### Activity
Below is some data. Retype exactly the lines starting at the one with "Primi Piatti (93, 669)" and ending at the one with "Back to Index (92, 341)".

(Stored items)
========

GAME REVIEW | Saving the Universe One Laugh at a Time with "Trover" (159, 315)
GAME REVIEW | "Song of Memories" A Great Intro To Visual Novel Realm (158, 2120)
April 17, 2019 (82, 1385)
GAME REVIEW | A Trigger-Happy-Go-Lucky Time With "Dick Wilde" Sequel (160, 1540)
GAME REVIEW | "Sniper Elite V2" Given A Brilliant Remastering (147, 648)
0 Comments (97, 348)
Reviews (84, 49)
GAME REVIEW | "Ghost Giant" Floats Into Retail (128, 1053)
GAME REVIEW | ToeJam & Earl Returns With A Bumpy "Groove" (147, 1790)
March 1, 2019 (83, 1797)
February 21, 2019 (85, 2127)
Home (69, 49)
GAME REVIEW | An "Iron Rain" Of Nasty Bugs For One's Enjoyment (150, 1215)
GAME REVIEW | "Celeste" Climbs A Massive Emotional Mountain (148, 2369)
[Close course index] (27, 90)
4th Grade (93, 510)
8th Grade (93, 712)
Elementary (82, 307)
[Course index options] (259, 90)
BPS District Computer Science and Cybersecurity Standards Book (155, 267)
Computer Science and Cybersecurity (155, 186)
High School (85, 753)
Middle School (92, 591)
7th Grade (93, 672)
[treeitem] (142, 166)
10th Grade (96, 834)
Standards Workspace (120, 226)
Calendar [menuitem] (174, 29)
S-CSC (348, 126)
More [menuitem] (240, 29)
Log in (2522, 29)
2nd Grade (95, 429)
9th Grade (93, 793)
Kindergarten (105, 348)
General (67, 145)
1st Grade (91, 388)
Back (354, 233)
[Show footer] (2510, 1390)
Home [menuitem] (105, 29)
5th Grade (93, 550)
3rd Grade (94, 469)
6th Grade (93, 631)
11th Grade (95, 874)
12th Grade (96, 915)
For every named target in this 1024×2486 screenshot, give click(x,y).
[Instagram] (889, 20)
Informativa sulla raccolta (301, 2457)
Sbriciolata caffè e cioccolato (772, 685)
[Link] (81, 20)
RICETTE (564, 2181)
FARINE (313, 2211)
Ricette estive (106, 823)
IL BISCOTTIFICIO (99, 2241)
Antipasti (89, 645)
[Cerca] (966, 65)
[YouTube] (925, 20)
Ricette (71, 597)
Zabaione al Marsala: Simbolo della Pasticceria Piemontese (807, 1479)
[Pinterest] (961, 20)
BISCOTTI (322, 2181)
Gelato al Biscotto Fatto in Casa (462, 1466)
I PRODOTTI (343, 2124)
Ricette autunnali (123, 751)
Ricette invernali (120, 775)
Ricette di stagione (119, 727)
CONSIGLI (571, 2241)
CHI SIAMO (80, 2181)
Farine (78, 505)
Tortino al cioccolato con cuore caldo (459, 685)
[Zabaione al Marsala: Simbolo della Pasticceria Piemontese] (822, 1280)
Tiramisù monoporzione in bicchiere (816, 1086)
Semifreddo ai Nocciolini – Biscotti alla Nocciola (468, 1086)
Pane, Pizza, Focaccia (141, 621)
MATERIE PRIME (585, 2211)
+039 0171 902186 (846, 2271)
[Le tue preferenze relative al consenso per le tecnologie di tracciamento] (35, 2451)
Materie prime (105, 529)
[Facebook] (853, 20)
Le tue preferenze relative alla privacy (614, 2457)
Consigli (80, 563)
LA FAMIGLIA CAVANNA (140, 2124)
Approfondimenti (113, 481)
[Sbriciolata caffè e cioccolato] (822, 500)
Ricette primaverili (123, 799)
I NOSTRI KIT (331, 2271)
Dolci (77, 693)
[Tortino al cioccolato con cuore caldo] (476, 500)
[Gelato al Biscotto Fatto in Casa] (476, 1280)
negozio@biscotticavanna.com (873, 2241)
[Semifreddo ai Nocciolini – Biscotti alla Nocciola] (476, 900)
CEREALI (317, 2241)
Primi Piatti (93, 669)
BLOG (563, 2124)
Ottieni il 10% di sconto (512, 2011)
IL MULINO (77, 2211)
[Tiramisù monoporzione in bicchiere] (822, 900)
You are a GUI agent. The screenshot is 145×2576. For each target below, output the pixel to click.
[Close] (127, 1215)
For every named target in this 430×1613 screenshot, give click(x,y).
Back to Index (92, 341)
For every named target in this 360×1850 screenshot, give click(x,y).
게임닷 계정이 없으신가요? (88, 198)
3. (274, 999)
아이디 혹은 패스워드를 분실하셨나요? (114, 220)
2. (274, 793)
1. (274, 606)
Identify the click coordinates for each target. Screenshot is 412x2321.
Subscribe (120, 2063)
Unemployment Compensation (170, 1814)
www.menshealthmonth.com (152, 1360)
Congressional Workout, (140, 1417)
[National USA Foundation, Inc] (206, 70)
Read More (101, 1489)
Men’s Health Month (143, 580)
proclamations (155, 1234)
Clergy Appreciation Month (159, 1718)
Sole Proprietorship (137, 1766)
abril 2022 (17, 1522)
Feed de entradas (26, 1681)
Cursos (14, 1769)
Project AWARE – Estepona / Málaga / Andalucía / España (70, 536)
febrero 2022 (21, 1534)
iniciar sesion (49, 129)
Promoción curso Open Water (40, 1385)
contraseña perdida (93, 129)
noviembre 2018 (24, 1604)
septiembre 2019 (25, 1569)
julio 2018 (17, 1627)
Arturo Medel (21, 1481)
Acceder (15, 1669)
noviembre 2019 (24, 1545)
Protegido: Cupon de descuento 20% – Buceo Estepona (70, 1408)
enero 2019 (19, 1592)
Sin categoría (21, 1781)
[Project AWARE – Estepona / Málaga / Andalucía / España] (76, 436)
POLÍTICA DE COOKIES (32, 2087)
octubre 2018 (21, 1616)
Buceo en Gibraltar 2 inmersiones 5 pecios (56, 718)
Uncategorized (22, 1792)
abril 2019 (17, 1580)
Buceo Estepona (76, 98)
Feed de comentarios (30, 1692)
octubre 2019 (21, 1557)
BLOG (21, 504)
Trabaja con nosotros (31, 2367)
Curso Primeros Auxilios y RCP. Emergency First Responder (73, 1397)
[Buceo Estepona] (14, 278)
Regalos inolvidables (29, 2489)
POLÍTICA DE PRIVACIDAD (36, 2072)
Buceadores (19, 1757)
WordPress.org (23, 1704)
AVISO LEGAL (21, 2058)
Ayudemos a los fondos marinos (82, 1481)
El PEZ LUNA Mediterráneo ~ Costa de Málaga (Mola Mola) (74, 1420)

========

### Exercise result
Primi Piatti (93, 669)
BLOG (563, 2124)
Ottieni il 10% di sconto (512, 2011)
IL MULINO (77, 2211)
[Tiramisù monoporzione in bicchiere] (822, 900)
You are a GUI agent. The screenshot is 145×2576. For each target below, output the pixel to click.
[Close] (127, 1215)
For every named target in this 430×1613 screenshot, give click(x,y).
Back to Index (92, 341)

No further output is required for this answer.